┌─ Raw data
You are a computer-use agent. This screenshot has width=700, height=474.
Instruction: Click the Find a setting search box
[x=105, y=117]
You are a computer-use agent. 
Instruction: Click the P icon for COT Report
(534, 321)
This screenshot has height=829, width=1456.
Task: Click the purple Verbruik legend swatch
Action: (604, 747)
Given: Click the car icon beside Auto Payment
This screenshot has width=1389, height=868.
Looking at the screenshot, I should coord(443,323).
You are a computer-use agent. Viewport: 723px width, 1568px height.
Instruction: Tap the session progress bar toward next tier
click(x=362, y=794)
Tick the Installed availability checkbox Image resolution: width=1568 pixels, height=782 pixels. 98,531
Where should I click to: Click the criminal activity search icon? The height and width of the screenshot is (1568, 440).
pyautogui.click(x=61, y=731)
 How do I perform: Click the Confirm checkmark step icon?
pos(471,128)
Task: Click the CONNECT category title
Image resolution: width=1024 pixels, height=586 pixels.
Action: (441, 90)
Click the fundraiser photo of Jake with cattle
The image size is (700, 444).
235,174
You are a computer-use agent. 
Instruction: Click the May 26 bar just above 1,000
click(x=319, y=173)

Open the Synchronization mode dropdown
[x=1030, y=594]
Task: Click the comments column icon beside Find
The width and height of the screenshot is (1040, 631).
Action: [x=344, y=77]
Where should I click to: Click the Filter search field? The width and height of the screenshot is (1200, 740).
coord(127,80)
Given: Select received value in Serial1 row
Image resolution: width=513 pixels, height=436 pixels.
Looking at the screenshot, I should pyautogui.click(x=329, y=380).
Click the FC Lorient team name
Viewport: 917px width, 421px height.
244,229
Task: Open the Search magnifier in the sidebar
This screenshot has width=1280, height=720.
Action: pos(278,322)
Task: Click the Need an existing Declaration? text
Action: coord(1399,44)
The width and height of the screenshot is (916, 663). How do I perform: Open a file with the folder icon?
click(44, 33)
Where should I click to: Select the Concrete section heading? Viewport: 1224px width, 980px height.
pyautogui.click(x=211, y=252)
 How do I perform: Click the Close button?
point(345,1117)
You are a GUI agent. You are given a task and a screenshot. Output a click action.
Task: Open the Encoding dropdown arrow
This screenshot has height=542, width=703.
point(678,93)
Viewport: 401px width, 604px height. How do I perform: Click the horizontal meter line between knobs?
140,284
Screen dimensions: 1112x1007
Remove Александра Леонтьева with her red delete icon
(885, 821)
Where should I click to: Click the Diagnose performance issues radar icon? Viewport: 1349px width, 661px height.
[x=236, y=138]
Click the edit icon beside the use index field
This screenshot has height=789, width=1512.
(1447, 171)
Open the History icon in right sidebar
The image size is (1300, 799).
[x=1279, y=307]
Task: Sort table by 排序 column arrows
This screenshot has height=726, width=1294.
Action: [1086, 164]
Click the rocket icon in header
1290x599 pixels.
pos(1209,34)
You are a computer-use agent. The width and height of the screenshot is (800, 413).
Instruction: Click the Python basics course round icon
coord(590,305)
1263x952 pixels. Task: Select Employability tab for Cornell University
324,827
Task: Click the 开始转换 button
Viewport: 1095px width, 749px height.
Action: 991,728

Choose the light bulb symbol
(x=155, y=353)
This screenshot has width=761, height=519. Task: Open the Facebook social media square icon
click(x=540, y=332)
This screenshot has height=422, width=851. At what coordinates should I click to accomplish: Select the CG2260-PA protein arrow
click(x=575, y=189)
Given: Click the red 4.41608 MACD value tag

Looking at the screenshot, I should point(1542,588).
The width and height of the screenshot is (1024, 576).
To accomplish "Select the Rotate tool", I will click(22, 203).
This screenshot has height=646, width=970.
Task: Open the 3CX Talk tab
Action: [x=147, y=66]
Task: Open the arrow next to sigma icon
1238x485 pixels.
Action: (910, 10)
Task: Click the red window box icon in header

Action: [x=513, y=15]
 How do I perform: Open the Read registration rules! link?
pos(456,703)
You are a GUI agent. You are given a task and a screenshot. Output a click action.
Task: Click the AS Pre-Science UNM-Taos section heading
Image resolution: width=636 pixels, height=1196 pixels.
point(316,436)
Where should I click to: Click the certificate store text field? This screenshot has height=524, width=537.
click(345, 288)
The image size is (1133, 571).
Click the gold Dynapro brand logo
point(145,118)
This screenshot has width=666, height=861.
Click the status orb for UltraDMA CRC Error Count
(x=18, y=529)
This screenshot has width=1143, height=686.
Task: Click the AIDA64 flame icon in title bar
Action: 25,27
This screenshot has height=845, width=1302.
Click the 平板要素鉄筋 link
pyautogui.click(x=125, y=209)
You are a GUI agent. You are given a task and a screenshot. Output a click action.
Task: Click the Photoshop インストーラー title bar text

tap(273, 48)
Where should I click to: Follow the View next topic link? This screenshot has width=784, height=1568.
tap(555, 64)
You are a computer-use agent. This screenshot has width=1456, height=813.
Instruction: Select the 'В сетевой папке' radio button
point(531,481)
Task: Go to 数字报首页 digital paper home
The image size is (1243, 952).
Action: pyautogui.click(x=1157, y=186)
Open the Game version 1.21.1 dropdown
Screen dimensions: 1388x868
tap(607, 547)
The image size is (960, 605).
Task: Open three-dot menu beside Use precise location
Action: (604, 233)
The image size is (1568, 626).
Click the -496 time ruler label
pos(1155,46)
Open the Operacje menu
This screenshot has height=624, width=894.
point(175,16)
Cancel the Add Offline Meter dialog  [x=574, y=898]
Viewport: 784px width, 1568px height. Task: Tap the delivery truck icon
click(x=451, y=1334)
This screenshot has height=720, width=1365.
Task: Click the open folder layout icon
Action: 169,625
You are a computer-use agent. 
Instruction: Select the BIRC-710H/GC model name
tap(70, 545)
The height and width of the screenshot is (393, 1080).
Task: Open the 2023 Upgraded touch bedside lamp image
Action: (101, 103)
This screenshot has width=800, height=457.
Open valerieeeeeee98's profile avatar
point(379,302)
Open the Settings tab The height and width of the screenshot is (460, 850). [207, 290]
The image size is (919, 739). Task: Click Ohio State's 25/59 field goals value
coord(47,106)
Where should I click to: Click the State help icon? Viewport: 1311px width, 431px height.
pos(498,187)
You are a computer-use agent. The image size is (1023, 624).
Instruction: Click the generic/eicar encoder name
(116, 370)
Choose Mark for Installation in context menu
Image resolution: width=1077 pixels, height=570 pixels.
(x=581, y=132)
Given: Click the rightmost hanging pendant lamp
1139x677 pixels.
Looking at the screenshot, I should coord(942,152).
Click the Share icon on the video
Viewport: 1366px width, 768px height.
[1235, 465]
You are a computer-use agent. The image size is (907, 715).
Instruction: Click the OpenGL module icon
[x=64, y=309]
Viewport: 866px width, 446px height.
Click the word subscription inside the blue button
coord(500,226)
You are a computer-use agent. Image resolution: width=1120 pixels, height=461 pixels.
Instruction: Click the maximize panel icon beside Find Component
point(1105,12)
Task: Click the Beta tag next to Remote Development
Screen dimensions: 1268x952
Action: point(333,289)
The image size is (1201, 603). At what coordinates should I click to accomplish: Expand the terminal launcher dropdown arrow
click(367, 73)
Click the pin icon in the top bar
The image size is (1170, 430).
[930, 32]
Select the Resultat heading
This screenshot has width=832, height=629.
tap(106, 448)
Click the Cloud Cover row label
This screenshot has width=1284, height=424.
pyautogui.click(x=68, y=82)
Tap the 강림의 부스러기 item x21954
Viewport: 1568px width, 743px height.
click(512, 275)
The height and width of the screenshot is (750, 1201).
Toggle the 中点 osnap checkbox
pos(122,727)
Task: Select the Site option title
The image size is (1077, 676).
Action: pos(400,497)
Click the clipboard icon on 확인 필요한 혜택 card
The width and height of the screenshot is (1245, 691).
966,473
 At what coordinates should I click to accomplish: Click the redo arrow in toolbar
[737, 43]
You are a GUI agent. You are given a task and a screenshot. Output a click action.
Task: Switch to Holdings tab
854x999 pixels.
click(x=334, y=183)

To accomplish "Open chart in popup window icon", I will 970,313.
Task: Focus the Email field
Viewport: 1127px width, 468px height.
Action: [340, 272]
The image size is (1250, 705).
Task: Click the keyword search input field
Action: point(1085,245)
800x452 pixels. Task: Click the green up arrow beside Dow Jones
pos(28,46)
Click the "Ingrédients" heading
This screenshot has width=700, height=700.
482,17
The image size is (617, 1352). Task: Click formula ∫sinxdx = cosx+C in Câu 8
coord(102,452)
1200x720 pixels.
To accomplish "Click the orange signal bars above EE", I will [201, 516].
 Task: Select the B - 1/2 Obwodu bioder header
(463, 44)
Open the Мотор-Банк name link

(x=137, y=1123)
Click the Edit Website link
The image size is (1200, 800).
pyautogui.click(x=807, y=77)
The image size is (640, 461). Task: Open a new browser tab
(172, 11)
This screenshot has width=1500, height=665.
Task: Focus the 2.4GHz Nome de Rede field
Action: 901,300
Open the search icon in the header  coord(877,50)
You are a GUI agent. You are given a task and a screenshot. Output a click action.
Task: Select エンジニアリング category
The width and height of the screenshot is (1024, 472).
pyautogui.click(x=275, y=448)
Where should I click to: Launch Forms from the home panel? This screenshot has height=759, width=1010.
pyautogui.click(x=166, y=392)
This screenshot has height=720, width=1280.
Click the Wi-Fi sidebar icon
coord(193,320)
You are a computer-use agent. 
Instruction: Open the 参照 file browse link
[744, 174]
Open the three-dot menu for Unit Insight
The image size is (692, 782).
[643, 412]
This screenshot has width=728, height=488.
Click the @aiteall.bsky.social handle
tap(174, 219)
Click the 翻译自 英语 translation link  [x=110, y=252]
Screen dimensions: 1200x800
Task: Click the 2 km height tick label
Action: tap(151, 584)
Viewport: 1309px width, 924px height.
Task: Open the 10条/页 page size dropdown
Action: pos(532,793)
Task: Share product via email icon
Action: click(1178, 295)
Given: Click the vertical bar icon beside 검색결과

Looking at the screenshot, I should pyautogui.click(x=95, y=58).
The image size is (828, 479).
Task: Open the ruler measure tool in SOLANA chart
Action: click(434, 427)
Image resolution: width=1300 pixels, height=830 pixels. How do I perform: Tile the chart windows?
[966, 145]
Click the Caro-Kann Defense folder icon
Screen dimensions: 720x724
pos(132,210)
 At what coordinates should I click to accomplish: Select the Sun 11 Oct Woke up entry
└─
Activity. Tell me how many lines of the records include the word "column", replying with the number alone.

Exercise answer. 2